Kristy Davis
Illustration: GlueKit; Photo: Olivia Barr
Their loss was too devastating to talk about. So Kristy Davis and her father found a different way to communicate.
After my mom died, we bought home electronics.

My father sat across from me in a restaurant booth. Here was a man I hardly recognized: vulnerable. Two days before, cancer had killed my mom in the bedroom they shared for almost 30 years.

"So how's school going?" he asked.

"Fine," I said.

"You know, your mother wanted you to go."

"I know, Dad."

"You know, she was happy that you..."

"I know, Dad."

I've since heard my father compared to early Paul Newman characters like Cool Hand Luke, a prisoner whose bulletproof resolve leads to trouble. But if my dad—a retired air force colonel, devoted Christian, and family patriarch—has a flaw, it's one we share. Or, as Luke put it, "What we've got here is a failure to communicate."

Because we couldn't talk about God, politics, or her, we went to Best Buy. We trolled the fluorescent aisles, browsing among shiny objects. It smelled like plastic. It sounded like static, an incipient white noise holding hostage otherwise erratic thoughts.

Talking about operating systems counts as a conversation between my father and me. The man owns his own power generator, fiber-optic flashlight, and solar-powered radio. I've had my gearhead phases, too: rock climbing, photography, and lighting design equipment. We are a lot alike. We are completely opposite. I'm Apple, he's PC.

While we've always been gadget crazed, the high-tech spree began after the hospital sent her home to die under hospice care. My father upgraded every possible device to provide comfort and make life easier. But the week preceding the funeral was an all-out electronics binge.

My dad bought two additional keyboards (one collapsible, one hardwired) for his newly acquired laptop, a wireless mouse and a wireless modem to connect our portables along with his desktop to the printer. We had a lot of work to do, a funeral to plan. We needed all systems up and running. This we threw ourselves into with zealotry fit for presidential elections. Every hour brought something else we needed: USB cables, another modem, better software, photo paper, ink cartridges.

My older sister arrived with a PowerPoint presentation featuring family photographs set to music—a Hawaiian ukulele player's rendition of "Over the Rainbow." We bought an LCD projector to display the slideshow. We could have borrowed one, but all projectors were not created equal, we knew.

I drove an hour south to buy a mini disc player to record the service. It wasn't enough to turn on an analog tape recorder. We needed top-quality sound, good enough for a movie, but burnable to CD.

We spent a lot of time getting these devices to work. While my brothers transported family members, and my sisters went to the morgue, my dad and I saw to all things technical. We hardly had time for condolences.

When visitors arrived, we made them watch the PowerPoint presentation, thereby determining the proper focus for any given square feet of distance, from projector to screen.

"Computer stuff," my older brother said, when someone asked our whereabouts. "They're in there doing computer stuff."

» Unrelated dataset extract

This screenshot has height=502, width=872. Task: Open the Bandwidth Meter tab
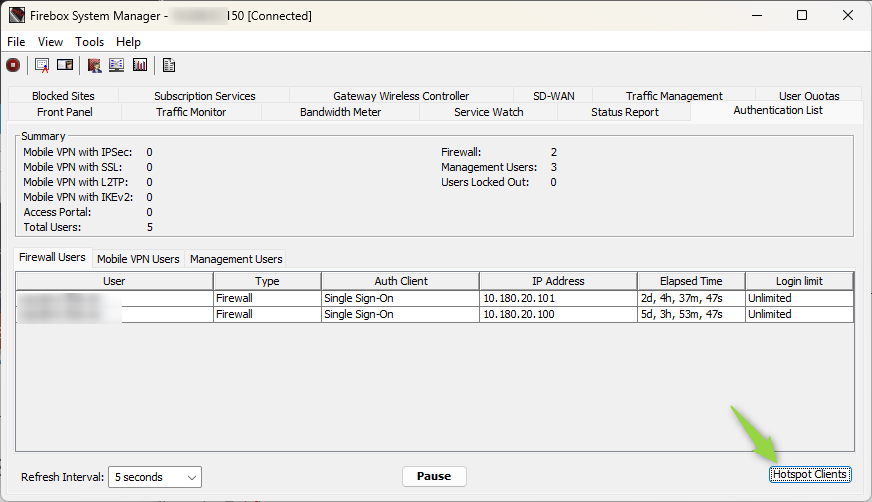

I used to think the digital binge was about my shortcomings. I couldn't help my mother as she sat keening with pain. I stared at the white wall bawling until my sister (a nurse who was doing all the work anyway) mercifully asked me to get something from the other room. But I could set up the laptop near her bed, just in case she wanted to do any typing.

For my father, it was typical "dad response." He could buy stuff and figure it out. He could get wireless Internet for a family full of laptops. Had we wanted the funeral to be like a Broadway show, he would've rented the theater.

And the funeral went off without a hitch. But our penchant for circuitry didn't end there. We bought more to dull the ache: a large-screen television that told us who was calling through its connection to the phone, a light box for seasonal affective disorder, a clock that projected time onto the bedroom ceiling.

Sometimes materialism quells sorrow. My electronics purchases were funded in part with money from my mother's life-insurance policy. After the cash ran out, I felt better—it was never a fair trade from the start. How could it be?

Lately, though, I've come to wonder what prevented us from confronting the magnitude of our loss. This behavior was such an obvious if unconscious retreat. We flicked the off switch in our grief box. Why couldn't we look each other in the eye and say, "The person who loved us most and whom we loved most is gone. I have no more mother/I have no more wife."

Maybe sharing a bathetic moment of understanding would have felt cheap. Even more, I wonder if we would have told the truth instead of obscuring each other with saccharine sayings and a dose of God.

And what is the truth? That death changed us, that our bond felt tenuous.

These days, spending time together has to be enough. Whether we're having a silent drive or an awkward meal, language is bound to struggle.

But recently we've begun exchanging e-mails. My father wrote—and this is something I've never heard him say—"Always remember; my love for you is not conditional.... I love you because you are my lovely daughter, and nothing can ever change that."

At the moment of crisis, we are workers in a hive, busy little bees. We are documentarians, resurrecting the dead in high-definition sound. They say funerals are for the living. But death, too, is all about the living.

Kristy Davis is an assistant editor at O. She is also at work on a collection of short stories.